A Unified Protein Docking Procedure with a Shape Complementarity Screening using 3D Zernike Descriptors

Abstract

Protein-protein interactions are a pivotal component of many biological processes. Knowing the tertiary structure of a protein complex is therefore essential for understanding the interaction mechanism. Experimental techniques to solve the structure of the complex are, however, often difficult. To this end, computational protein-protein docking approaches can provide a useful alternative to address this issue. We present a novel protein docking algorithm, VDOCK, based on the use of 3D Zernike descriptors (3DZD) as regional features of molecular shape. The key motivation of using these descriptors is their invariance to transformation, in addition to a compact representation of local surface shape characteristics. In our previous works we have shown that 3DZD are suitable for comparing global/local protein surface shape and surface physicochemical properties to quantify their similarity.
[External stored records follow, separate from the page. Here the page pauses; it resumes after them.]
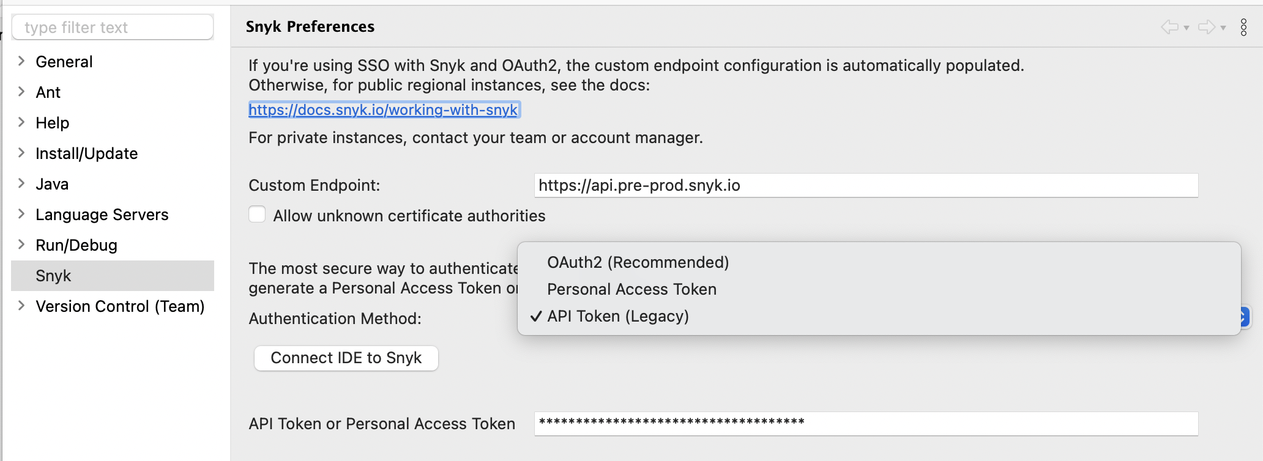Viewport: 1263px width, 461px height.
Task: Expand the General preferences category
Action: click(21, 61)
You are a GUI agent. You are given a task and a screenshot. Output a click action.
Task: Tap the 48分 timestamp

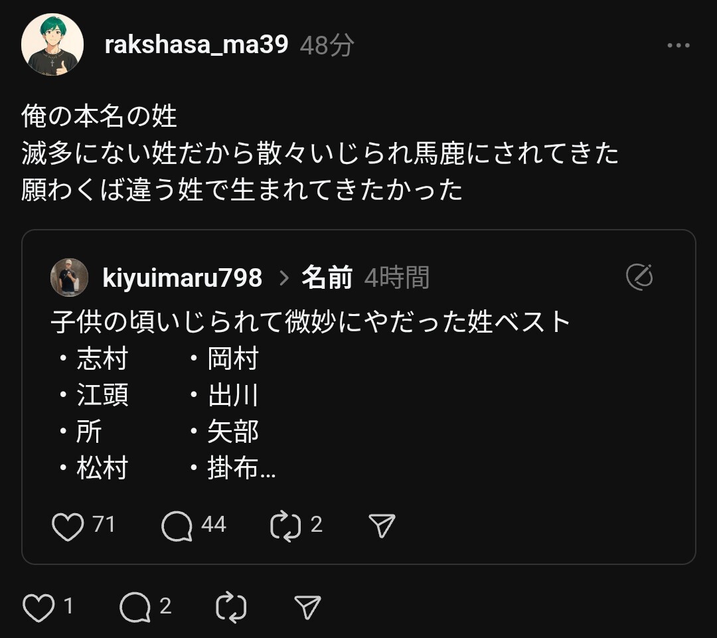[x=327, y=45]
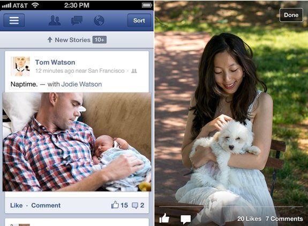
Task: View the audience friends icon on post
Action: 134,71
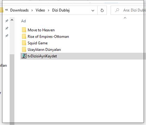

Here we apply 3DZD for quantifying surface complementarity. Docking decoys are generated using geometric hashing, which are then initially screened by a shape-based scoring function that incorporates buried surface area and 3DZD. The benchmark studies show that 3DZD are not only efficient in identifying shape complementarity for bound docking cases but superior to other existing methods in accommodating a certain level of flexibility of the protein surface in unbound docking cases, taking advantage of 3DZD's controlable resolution of the surface description. In the next stage, generated docking decoys are evaluated using a physics-based scoring function. The weighting factors to combine these terms are trained using several different target metrics on a large dataset of docking decoys. Additional information and steps for selecting models are also employed, which include protein-protein interaction site predictions and optimization of global and side-chain conformations.